# Tyre upgrade for my Giant Defy 1



## Colinio (9 Aug 2012)

Hi,

I have had my Giant Defy 1 for about 4 months and I now wish to upgrade my tyres.

The bike currently has Giants P-R3 tyres.

I am thinking of upgrading to the Schwalbe Ultremo ZX Tyres. These have good reviews and people often comment on better feel and speed.

My question is how much noticeable will the difference be? Do tyre upgrades make a difference.

Should these new tyres improve my times a little?

Though I am quite new to road cycling, I am fit and can usually keep up with more experienced guys on my rides.

Thanks,
Colinio


----------



## lejogger (9 Aug 2012)

I thought about these, but they had mixed reviews on durability so I opted for the Continental GP4000s. What a tyre they are... fast, grippy... very much an upgrade from the Conti Ultra Sport I had on previously. I'd highly recommend them.

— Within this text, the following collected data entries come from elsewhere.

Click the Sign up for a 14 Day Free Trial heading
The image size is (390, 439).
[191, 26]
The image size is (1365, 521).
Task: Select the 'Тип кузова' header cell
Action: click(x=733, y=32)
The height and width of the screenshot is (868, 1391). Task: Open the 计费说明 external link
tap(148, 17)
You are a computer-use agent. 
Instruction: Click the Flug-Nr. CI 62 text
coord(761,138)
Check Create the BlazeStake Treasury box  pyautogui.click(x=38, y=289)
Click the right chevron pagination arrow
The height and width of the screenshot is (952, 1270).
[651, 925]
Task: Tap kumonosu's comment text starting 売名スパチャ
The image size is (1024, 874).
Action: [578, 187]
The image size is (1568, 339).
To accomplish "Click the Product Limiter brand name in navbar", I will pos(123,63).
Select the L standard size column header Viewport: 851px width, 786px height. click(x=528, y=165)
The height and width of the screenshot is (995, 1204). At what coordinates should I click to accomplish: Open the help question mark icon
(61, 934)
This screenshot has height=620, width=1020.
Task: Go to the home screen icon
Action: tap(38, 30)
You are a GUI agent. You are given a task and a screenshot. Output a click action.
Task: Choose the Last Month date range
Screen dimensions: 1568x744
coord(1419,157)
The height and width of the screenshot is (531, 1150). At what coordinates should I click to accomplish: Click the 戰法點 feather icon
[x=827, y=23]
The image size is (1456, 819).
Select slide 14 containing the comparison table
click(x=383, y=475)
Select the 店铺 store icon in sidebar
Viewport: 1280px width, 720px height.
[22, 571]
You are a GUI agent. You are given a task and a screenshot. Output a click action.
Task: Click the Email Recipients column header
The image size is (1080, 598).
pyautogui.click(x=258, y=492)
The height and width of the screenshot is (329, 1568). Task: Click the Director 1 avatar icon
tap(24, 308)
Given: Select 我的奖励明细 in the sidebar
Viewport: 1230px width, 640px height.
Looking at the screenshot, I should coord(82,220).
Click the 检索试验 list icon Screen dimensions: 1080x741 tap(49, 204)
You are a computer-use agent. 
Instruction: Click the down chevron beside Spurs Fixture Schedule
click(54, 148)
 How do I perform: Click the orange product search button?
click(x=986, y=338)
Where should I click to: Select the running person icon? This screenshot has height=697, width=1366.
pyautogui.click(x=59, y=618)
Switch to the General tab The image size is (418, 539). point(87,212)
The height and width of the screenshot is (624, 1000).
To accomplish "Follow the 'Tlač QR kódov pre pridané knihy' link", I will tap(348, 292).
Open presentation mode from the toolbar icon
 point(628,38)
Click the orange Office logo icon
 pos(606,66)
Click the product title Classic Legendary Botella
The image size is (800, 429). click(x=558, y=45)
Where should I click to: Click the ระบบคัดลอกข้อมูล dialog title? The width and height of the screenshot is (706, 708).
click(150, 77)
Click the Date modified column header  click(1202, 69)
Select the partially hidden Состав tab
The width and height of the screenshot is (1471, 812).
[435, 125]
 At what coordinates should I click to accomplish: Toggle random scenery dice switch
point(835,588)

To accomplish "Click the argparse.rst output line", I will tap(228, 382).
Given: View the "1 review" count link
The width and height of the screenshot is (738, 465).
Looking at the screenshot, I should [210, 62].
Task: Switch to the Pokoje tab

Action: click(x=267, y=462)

I haven't ever used the giant tyres you have currently, but I imagine both the Scwalbe and the Contis will be an upgrade, and the lower rolling resistance will have a small impact on your times, more so in a TT where they're at their limit rather than just on a club ride however. But better tyres definitely make a difference. It depends what sort of riding you do... just be wary that they're racing tyres and soft, so won't last as long as a training, commuting or touring tyre. I save mine for best and have Michelin Krylion Carbons on the commuter.


----------



## re84uk (9 Aug 2012)

I currently have vittoria rubino pro's on my defy 2 and have been quite impressed so far. Can't say I have noticed a speed increase but they are nice and smooth feeling on the road surface


----------



## defy-one (9 Aug 2012)

Oooh a fellow Defy 1 owner


----------



## derrick (9 Aug 2012)

Schwalbe Ultremo ZX Tyres. well happy with mine.


----------



## defy-one (9 Aug 2012)

And another .... It's like waiting for a bus :-)


----------



## MattHB (9 Aug 2012)

derrick said:


> Schwalbe Ultremo ZX Tyres. well happy with mine.



The rear I bought lasted 2 weeks and 150 miles on our Dorset back roads. Terrible.


----------



## derrick (9 Aug 2012)

MattHB said:


> The rear I bought lasted 2 weeks and 150 miles on our Dorset back roads. Terrible.


I've hit pot holes done a bit off road all the country roads around this way and they are still as good as new, had them on for a few months now no probs at all, love the way the bike rides and feels, ride with others who have them and they have had no probs, i would reccomend them 100%.


----------



## MattHB (9 Aug 2012)

Mine sliced to bits. Gravel got embedded so deep in the cuts that I couldn't get it out and I had to bin it after 4 pu**tures in 2 days.

Just my experience is all.


----------



## PaulSecteur (9 Aug 2012)

I havent tried the zx`s myself, but a friend has. He said the speed was awsome, but they only lasted about 300 miles. He had 4 punctures in that time.

Unless you are racing or club-running I would go for something a bit harder wearing, like krlions (or pro 4 endurance as they are now) or the pro 4 service course.

Just realised Im a Michelin man!


----------



## PpPete (9 Aug 2012)

Another happy rider of Krylion and Pro 4 Endurance here....
Had one of each on for a 200 km on flinty Dorset lanes last w/e .... no probs at all.


----------



## Monsieur Remings (10 Aug 2012)

PaulSecteur said:


> I havent tried the zx`s myself, but a friend has. He said the speed was awsome, but they only lasted about 300 miles. He had 4 punctures in that time.
> 
> Unless you are racing or club-running I would go for something a bit harder wearing, like krlions (or pro 4 endurance as they are now) or the pro 4 service course.
> 
> Just realised Im a Michelin man!


 
I'm not sure about the Pro 4s, would be interested as was always a fan of the Pro 3s but they get seriously cut up and are not, IMO, the most durable tyre. Not saying the Pro 4s are the same by the way but many others have said GP 4000s over the new Michelins...

?


----------